Wir bleiben vorerst noch beim Schach. Im Jahr 1769 hatte der ungarische Adelige und Erfinder Baron Wolfgang von Kempelen für die österreichische Königin Maria Theresia einen Schachautomaten (heute «Schachtürke» genannt) gebaut. Das Gerät – so machte es zumindest den Eindruck – spielte selbstständig Schach. Von Kempelen erlangte dadurch europaweite Bekanntheit und tourte mit seiner Maschine durch diverse europäischen Städte, wo er seine Erfindung gegen hochrangige Schachspieler antreten liess.
Erst mehr als hundert Jahre später, nachdem die Maschine an diverse Leute vererbt wurde, verriet sein damaliger Besitzer das Geheimnis: In der Maschine konnte sich ein menschlicher Schachspieler verstecken, der sie bediente.
Bei den Olympischen Spielen 1984 in Los Angeles trat die Puerto-Ricanerin Madeline de Jesus sowohl im Weitsprung als auch in der 4x400m-Staffel an. Doch nachdem sie sich im Weitsprung am Fuss verletzt hatte, stand die Staffel vor dem Aus. Madeline hatte eine Lösung: Sie liess ihre eineiige Zwillingsschwester Margaret im Vorlauf der Staffel antreten. Tatsächlich qualifizierte sich Puerto Rico für den Final. Doch in der Zwischenzeit fiel dem Staffeltrainer die Masche der De-Jesus-Schwestern auf, woraufhin er das gesamte Team aus dem Wettkampf zurückzog.

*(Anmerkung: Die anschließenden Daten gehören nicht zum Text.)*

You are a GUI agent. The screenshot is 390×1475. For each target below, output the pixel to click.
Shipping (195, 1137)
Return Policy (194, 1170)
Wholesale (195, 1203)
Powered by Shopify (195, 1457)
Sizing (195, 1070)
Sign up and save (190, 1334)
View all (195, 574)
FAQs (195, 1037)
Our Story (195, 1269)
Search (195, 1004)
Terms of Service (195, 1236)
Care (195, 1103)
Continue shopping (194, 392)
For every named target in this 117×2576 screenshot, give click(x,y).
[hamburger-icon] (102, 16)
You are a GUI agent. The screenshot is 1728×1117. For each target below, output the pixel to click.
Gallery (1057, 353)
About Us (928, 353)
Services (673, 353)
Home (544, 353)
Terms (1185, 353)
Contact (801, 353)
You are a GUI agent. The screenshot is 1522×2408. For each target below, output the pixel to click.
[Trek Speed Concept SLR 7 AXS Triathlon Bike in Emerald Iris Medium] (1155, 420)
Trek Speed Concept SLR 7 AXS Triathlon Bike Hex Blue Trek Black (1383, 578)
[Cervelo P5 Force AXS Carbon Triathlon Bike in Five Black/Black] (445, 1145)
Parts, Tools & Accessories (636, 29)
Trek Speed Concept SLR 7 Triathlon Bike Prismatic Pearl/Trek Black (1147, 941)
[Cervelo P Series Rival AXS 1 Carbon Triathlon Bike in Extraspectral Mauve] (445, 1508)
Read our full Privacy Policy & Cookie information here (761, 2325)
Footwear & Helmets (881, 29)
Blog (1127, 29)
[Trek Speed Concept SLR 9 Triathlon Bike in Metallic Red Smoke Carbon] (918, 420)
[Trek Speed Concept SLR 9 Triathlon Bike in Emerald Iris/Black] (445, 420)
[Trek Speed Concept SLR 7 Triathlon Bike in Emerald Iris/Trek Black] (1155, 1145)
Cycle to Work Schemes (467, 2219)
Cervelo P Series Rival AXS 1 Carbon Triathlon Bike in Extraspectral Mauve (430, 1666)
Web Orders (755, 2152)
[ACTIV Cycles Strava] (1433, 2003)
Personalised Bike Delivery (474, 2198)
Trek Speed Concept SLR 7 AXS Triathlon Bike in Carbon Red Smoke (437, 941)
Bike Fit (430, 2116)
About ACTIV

Der Ukrainer Borys Onyschtschenko war ein gefeierter Fünfkämpfer. An den Olympischen Spielen 1972 in München gewann er für die Sowjetunion die Silbermedaille im Einzel. Vier Jahre später in Montreal wollte er als Mitfavorit erneut Edelmetall holen – unter anderem auch im Team.
Doch beim Fecht-Einsatz gegen Grossbritannien landete Onyschtschenko immer wieder Treffer, die offensichtlich gar keine waren. Nach einer Beschwerde der Briten stellte sich heraus, dass der Degen Onyschtschenkos manipuliert war. Er konnte mit einem kleinen Knopf an der Waffe den Trefferstromkreis schliessen und so Treffer simulieren. Onyschtschenko wurde disqualifiziert und die Sowjetunion verlor das sicher geglaubte Mannschafts-Gold.
Michel Pollentier stürmt an der Tour de France zu einem prestigeträchtigen Solosieg und ins Maillot Jaune. Doch als der Belgier nach den 21 Kehren hinauf nach Alpe d'Huez versucht, die Dopingprobe zu sabotieren, wird er sofort nach Hause geschickt. Der Grund: Pollentier füllte fremden Urin in ein Kondom, versteckte dieses in der Achselhöhle und verband es mit einem Schlauch. So will er den Eindruck erwecken, zu pinkeln. Doch weil kurz zuvor auch der Franzose Antoine Gutierrez diese Masche versucht hat, schauen die Kontrolleure genauer hin. Später wird festgestellt, dass Pollentier sich mit Amphetaminen aufgeputscht hatte.
Golf ist ein Sport für Gentlemen? Offenbar nicht immer. 1985 sorgte der Schotte David Robertson am British Open für einen Skandal. Der damals 28-Jährige veränderte insbesondere in Green-Nähe immer wieder die Position des Balls und flog auf, weil die Turnier-Caddies dies den Organisatoren berichteten. So sagte Paul Connolly, damals Robertsons Caddy:
Robertson wurde nicht nur am British Open disqualifiziert, sondern erhielt vom europäischen Golfverband eine 20-jährige Sperre und eine Busse von 5000 Pfund. Das wären heute inflationsbereinigt etwa 13'700 Schweizer Franken.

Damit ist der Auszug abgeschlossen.